What is expected → What this exercise requires is a verbatim reproduction of the data below.

Pixel coordinate grounding data
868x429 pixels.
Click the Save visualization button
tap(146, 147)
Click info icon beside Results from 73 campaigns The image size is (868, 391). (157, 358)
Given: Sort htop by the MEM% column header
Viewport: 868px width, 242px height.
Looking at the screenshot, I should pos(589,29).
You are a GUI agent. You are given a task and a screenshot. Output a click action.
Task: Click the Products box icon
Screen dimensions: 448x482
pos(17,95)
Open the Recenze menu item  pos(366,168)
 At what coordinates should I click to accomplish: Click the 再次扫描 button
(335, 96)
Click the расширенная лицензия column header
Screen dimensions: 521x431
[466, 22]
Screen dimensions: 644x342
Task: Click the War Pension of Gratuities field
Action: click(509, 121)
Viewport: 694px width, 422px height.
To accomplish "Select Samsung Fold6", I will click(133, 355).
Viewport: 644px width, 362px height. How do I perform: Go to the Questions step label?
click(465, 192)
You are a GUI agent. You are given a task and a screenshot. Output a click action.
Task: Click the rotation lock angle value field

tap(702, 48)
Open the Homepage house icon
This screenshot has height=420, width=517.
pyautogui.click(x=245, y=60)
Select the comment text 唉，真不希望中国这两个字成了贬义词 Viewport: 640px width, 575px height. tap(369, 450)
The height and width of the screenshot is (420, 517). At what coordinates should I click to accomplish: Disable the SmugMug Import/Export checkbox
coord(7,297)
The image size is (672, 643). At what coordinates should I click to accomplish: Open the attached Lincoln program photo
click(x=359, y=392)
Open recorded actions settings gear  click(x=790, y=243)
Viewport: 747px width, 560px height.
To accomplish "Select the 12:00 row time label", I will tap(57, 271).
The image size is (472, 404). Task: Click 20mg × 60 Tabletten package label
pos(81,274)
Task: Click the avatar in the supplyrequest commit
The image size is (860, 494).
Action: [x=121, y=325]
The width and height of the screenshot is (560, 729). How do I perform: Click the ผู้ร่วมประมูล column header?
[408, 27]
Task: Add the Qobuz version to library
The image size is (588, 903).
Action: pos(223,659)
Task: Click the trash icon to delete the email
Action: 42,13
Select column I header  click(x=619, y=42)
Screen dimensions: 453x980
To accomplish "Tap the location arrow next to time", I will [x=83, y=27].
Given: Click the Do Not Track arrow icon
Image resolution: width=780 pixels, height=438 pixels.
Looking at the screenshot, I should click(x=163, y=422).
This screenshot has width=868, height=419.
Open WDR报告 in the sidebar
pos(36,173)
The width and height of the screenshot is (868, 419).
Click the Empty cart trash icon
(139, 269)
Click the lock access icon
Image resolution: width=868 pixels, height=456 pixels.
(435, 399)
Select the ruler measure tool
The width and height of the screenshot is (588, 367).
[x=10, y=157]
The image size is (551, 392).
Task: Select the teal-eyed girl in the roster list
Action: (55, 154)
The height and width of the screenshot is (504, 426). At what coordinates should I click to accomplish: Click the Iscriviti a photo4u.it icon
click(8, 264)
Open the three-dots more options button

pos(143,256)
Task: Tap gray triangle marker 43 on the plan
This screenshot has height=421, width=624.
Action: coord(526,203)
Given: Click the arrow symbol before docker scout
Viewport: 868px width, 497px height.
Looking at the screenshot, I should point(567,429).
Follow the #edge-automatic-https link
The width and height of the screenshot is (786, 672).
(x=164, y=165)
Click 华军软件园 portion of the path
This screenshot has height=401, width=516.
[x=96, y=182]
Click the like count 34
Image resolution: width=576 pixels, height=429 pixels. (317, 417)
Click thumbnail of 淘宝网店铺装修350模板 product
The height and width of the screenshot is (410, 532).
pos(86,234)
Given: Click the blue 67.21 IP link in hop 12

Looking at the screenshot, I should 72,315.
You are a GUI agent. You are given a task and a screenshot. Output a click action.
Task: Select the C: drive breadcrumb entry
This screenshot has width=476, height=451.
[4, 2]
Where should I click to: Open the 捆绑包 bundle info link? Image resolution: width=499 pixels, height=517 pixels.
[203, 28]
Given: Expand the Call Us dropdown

Solution below →
868x429 pixels.
Click the Save visualization button
tap(146, 147)
Click info icon beside Results from 73 campaigns The image size is (868, 391). (157, 358)
Given: Sort htop by the MEM% column header
Viewport: 868px width, 242px height.
Looking at the screenshot, I should pos(589,29).
You are a GUI agent. You are given a task and a screenshot. Output a click action.
Task: Click the Products box icon
Screen dimensions: 448x482
pos(17,95)
Open the Recenze menu item  pos(366,168)
 At what coordinates should I click to accomplish: Click the 再次扫描 button
(335, 96)
Click the расширенная лицензия column header
Screen dimensions: 521x431
[466, 22]
Screen dimensions: 644x342
Task: Click the War Pension of Gratuities field
Action: click(509, 121)
Viewport: 694px width, 422px height.
To accomplish "Select Samsung Fold6", I will click(133, 355).
Viewport: 644px width, 362px height. How do I perform: Go to the Questions step label?
click(465, 192)
You are a GUI agent. You are given a task and a screenshot. Output a click action.
Task: Click the rotation lock angle value field

tap(702, 48)
Open the Homepage house icon
This screenshot has height=420, width=517.
pyautogui.click(x=245, y=60)
Select the comment text 唉，真不希望中国这两个字成了贬义词 Viewport: 640px width, 575px height. tap(369, 450)
The height and width of the screenshot is (420, 517). At what coordinates should I click to accomplish: Disable the SmugMug Import/Export checkbox
coord(7,297)
The image size is (672, 643). At what coordinates should I click to accomplish: Open the attached Lincoln program photo
click(x=359, y=392)
Open recorded actions settings gear  click(x=790, y=243)
Viewport: 747px width, 560px height.
To accomplish "Select the 12:00 row time label", I will tap(57, 271).
The image size is (472, 404). Task: Click 20mg × 60 Tabletten package label
pos(81,274)
Task: Click the avatar in the supplyrequest commit
The image size is (860, 494).
Action: [x=121, y=325]
The width and height of the screenshot is (560, 729). How do I perform: Click the ผู้ร่วมประมูล column header?
[408, 27]
Task: Add the Qobuz version to library
The image size is (588, 903).
Action: pos(223,659)
Task: Click the trash icon to delete the email
Action: 42,13
Select column I header  click(x=619, y=42)
Screen dimensions: 453x980
To accomplish "Tap the location arrow next to time", I will [x=83, y=27].
Given: Click the Do Not Track arrow icon
Image resolution: width=780 pixels, height=438 pixels.
Looking at the screenshot, I should click(x=163, y=422).
This screenshot has width=868, height=419.
Open WDR报告 in the sidebar
pos(36,173)
The width and height of the screenshot is (868, 419).
Click the Empty cart trash icon
(139, 269)
Click the lock access icon
Image resolution: width=868 pixels, height=456 pixels.
(435, 399)
Select the ruler measure tool
The width and height of the screenshot is (588, 367).
[x=10, y=157]
The image size is (551, 392).
Task: Select the teal-eyed girl in the roster list
Action: (55, 154)
The height and width of the screenshot is (504, 426). At what coordinates should I click to accomplish: Click the Iscriviti a photo4u.it icon
click(8, 264)
Open the three-dots more options button

pos(143,256)
Task: Tap gray triangle marker 43 on the plan
This screenshot has height=421, width=624.
Action: coord(526,203)
Given: Click the arrow symbol before docker scout
Viewport: 868px width, 497px height.
Looking at the screenshot, I should point(567,429).
Follow the #edge-automatic-https link
The width and height of the screenshot is (786, 672).
(x=164, y=165)
Click 华军软件园 portion of the path
This screenshot has height=401, width=516.
[x=96, y=182]
Click the like count 34
Image resolution: width=576 pixels, height=429 pixels. (317, 417)
Click thumbnail of 淘宝网店铺装修350模板 product
The height and width of the screenshot is (410, 532).
pos(86,234)
Given: Click the blue 67.21 IP link in hop 12

Looking at the screenshot, I should 72,315.
You are a GUI agent. You are given a task and a screenshot. Output a click action.
Task: Select the C: drive breadcrumb entry
This screenshot has width=476, height=451.
[4, 2]
Where should I click to: Open the 捆绑包 bundle info link? Image resolution: width=499 pixels, height=517 pixels.
[203, 28]
Given: Expand the Call Us dropdown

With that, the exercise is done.